**Extracted records:**
* Begin *
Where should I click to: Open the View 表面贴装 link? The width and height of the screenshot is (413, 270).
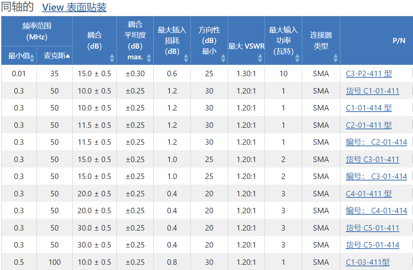(74, 7)
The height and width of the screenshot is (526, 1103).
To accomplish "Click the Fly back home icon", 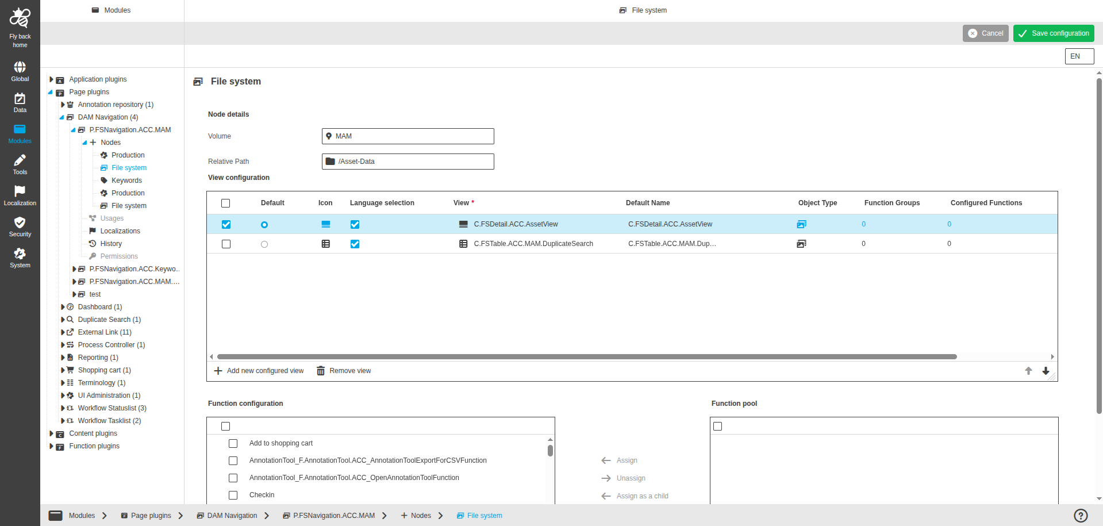I will click(20, 17).
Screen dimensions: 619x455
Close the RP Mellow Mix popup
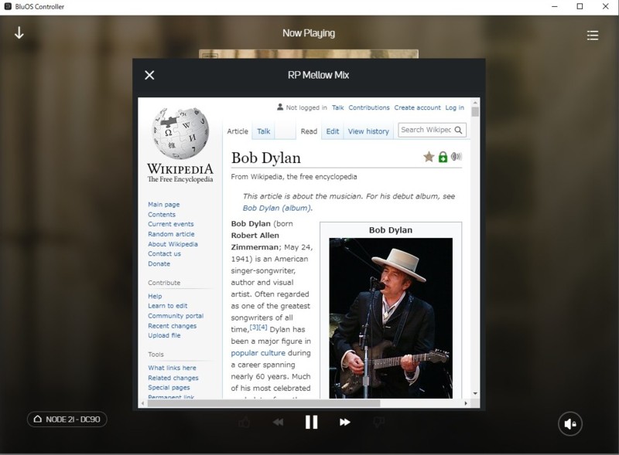[149, 75]
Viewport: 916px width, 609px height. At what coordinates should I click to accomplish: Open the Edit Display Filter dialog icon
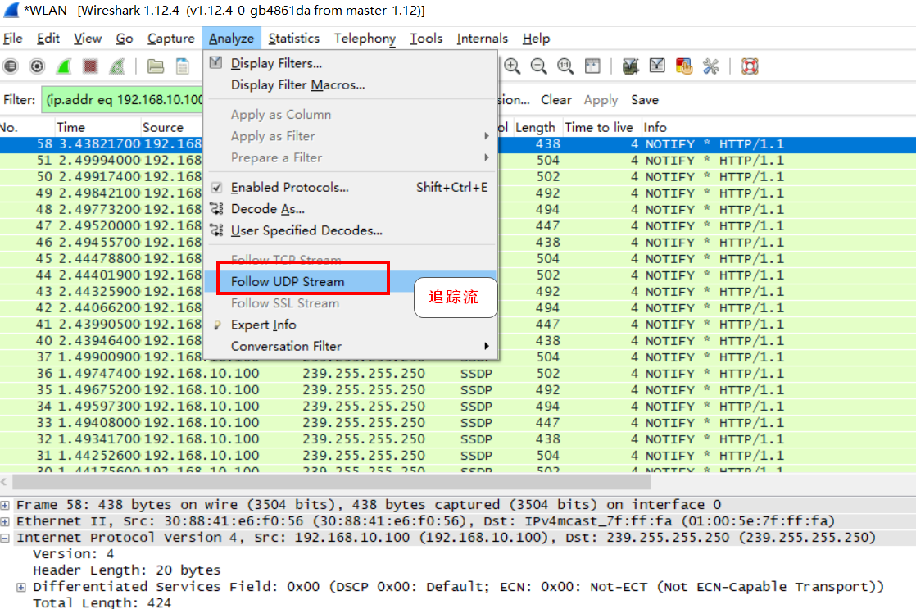click(657, 66)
* End *
**What is being asked:** Which lines of the records contain the string "screenshot"? Gather every one of them.

**Final result:**
Where should I click to: Open the View 表面贴装 link? The width and height of the screenshot is (413, 270).
The height and width of the screenshot is (526, 1103).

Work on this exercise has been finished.